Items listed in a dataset
──────────────────────────────
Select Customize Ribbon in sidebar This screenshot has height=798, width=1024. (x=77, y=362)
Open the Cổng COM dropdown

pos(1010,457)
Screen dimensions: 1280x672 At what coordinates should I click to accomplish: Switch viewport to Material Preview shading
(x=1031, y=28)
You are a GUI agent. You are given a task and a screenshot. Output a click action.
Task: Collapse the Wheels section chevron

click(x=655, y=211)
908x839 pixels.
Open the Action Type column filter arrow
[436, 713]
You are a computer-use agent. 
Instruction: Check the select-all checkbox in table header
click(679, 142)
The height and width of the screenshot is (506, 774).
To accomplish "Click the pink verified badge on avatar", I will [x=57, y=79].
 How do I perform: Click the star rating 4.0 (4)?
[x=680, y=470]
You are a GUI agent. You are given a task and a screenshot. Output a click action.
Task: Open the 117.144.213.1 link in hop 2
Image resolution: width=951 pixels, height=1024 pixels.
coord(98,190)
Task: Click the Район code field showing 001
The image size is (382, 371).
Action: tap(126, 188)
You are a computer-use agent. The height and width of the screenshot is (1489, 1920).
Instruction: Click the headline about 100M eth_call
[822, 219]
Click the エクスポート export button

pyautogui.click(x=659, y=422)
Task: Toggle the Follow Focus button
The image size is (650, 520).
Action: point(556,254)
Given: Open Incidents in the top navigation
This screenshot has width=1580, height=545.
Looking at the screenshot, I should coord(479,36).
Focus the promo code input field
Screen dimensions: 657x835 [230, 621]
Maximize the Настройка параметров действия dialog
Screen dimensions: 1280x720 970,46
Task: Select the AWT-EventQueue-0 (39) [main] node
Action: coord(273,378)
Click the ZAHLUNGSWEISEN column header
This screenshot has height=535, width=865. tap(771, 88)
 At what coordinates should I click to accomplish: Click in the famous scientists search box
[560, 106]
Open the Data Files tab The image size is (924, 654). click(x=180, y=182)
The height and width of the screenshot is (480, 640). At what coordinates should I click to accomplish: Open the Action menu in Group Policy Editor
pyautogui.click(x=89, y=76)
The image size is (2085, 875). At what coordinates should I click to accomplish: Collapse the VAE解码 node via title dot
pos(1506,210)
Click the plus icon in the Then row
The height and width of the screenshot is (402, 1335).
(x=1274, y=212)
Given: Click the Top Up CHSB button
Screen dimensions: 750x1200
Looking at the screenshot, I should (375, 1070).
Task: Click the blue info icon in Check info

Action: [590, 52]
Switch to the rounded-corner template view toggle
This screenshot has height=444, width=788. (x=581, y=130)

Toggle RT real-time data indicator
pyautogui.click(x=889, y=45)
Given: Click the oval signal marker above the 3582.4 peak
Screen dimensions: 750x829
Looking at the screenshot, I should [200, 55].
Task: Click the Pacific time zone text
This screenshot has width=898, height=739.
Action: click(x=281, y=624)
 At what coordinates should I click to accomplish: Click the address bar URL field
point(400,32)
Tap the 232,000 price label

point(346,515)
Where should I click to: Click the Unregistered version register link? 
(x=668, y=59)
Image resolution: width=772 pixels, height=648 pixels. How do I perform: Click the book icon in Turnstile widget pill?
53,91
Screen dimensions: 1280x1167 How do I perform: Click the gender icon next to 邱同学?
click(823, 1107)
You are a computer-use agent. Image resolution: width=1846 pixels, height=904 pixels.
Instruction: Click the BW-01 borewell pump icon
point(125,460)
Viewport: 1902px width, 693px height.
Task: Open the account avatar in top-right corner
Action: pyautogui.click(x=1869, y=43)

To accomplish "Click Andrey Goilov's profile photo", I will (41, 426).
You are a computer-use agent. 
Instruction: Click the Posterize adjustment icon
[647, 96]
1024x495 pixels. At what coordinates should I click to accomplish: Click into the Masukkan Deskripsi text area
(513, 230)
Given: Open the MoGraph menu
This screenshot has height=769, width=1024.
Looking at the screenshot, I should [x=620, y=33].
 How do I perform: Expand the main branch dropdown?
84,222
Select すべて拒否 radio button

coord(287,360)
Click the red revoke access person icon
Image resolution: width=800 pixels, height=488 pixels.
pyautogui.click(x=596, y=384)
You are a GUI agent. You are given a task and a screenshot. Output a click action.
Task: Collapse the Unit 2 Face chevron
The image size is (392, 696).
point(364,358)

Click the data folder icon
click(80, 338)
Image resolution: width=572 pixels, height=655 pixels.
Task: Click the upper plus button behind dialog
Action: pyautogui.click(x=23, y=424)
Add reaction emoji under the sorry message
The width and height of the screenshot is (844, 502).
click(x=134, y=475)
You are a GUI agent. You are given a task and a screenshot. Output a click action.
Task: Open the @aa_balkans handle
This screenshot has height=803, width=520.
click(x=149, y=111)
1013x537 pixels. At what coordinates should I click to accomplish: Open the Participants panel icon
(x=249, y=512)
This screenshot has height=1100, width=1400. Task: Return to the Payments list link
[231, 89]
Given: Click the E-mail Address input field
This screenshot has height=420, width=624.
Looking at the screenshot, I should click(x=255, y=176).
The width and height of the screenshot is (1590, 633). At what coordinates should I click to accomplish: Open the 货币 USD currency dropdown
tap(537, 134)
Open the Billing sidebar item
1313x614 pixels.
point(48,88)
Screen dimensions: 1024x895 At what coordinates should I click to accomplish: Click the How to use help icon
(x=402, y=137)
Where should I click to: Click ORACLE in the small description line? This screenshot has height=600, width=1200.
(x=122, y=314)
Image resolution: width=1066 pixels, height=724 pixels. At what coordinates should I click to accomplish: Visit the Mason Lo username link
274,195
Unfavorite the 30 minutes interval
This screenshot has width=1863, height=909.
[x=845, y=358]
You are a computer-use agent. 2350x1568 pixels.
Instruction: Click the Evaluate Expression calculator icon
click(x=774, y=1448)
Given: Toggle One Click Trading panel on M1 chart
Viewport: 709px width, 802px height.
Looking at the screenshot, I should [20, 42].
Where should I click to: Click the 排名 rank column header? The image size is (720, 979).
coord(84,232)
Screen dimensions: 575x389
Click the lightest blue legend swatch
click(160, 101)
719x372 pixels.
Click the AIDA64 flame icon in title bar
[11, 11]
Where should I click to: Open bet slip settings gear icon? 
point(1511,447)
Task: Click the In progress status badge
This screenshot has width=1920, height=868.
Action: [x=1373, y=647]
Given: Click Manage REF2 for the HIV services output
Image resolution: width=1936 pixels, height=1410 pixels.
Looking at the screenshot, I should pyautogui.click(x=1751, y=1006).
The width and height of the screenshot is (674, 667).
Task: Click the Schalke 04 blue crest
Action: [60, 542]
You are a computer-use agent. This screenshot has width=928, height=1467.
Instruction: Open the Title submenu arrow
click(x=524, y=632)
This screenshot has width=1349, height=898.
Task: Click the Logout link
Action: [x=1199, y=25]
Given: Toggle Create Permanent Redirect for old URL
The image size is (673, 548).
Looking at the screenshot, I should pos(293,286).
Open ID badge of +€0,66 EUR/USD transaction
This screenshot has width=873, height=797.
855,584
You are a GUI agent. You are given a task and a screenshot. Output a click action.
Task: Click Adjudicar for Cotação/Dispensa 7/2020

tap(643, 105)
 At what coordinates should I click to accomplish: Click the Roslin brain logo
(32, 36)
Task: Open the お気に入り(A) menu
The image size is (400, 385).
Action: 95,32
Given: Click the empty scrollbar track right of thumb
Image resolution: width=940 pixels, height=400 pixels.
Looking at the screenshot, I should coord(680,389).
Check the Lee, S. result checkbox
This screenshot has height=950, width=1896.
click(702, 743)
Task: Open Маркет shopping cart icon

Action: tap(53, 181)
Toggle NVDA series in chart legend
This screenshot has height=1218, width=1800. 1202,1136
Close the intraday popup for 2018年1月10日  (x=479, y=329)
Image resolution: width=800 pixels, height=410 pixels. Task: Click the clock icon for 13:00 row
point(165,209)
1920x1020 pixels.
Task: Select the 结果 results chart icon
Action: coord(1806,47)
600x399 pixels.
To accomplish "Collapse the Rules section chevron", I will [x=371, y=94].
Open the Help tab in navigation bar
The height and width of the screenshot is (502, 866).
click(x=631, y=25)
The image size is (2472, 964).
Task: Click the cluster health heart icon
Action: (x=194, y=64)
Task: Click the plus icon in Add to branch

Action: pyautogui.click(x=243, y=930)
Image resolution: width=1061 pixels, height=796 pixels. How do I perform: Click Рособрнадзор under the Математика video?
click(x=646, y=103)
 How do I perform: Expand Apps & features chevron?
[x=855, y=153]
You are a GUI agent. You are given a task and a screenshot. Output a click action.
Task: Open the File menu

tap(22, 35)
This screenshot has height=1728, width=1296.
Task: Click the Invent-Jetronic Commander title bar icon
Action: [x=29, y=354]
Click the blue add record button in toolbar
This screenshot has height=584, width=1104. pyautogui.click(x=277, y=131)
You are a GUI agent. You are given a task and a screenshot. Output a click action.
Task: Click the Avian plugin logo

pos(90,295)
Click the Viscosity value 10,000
──────────────────────────────
* _AIM OF THE TASK_
Lines that include the word "computer" are to be extracted from the data above.

* _OUTPUT OF THE EXERCISE_
You are a computer-use agent. 
You are a computer-use agent. The height and width of the screenshot is (1489, 1920).
You are a computer-use agent. Image resolution: width=1846 pixels, height=904 pixels.
You are a computer-use agent. 
You are a computer-use agent. 2350x1568 pixels.
You are a computer-use agent. This screenshot has width=928, height=1467.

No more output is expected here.